++++ RECORD EXCERPTS ++++

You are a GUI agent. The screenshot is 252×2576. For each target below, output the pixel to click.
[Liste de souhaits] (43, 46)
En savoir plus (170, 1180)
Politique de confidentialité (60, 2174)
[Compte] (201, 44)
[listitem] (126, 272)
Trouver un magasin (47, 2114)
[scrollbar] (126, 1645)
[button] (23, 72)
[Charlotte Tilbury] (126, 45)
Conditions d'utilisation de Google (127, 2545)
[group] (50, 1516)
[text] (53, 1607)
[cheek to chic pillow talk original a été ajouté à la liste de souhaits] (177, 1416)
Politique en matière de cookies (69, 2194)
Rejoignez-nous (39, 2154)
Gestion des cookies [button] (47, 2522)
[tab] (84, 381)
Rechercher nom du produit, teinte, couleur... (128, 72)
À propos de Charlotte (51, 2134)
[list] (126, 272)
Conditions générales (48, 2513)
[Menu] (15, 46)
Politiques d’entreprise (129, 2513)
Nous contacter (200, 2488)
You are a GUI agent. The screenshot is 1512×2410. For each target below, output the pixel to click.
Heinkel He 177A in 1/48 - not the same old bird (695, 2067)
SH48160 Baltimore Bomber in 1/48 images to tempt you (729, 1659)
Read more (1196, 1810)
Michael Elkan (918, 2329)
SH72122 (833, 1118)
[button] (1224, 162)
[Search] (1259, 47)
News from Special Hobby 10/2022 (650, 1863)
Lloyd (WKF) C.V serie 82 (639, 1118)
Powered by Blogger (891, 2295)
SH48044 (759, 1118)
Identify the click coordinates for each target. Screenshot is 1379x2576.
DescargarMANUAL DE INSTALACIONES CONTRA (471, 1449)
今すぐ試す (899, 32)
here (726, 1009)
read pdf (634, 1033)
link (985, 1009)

++++

*PROBLEM STATEMENT*
Output exactly the lines between the one containing "Conditions d'utilisation de" and the final line above, both inclusive.

*RESPONSE FOR THIS EXERCISE*
Conditions d'utilisation de Google (127, 2545)
[group] (50, 1516)
[text] (53, 1607)
[cheek to chic pillow talk original a été ajouté à la liste de souhaits] (177, 1416)
Politique en matière de cookies (69, 2194)
Rejoignez-nous (39, 2154)
Gestion des cookies [button] (47, 2522)
[tab] (84, 381)
Rechercher nom du produit, teinte, couleur... (128, 72)
À propos de Charlotte (51, 2134)
[list] (126, 272)
Conditions générales (48, 2513)
[Menu] (15, 46)
Politiques d’entreprise (129, 2513)
Nous contacter (200, 2488)
You are a GUI agent. The screenshot is 1512×2410. For each target below, output the pixel to click.
Heinkel He 177A in 1/48 - not the same old bird (695, 2067)
SH48160 Baltimore Bomber in 1/48 images to tempt you (729, 1659)
Read more (1196, 1810)
Michael Elkan (918, 2329)
SH72122 (833, 1118)
[button] (1224, 162)
[Search] (1259, 47)
News from Special Hobby 10/2022 (650, 1863)
Lloyd (WKF) C.V serie 82 (639, 1118)
Powered by Blogger (891, 2295)
SH48044 (759, 1118)
Identify the click coordinates for each target. Screenshot is 1379x2576.
DescargarMANUAL DE INSTALACIONES CONTRA (471, 1449)
今すぐ試す (899, 32)
here (726, 1009)
read pdf (634, 1033)
link (985, 1009)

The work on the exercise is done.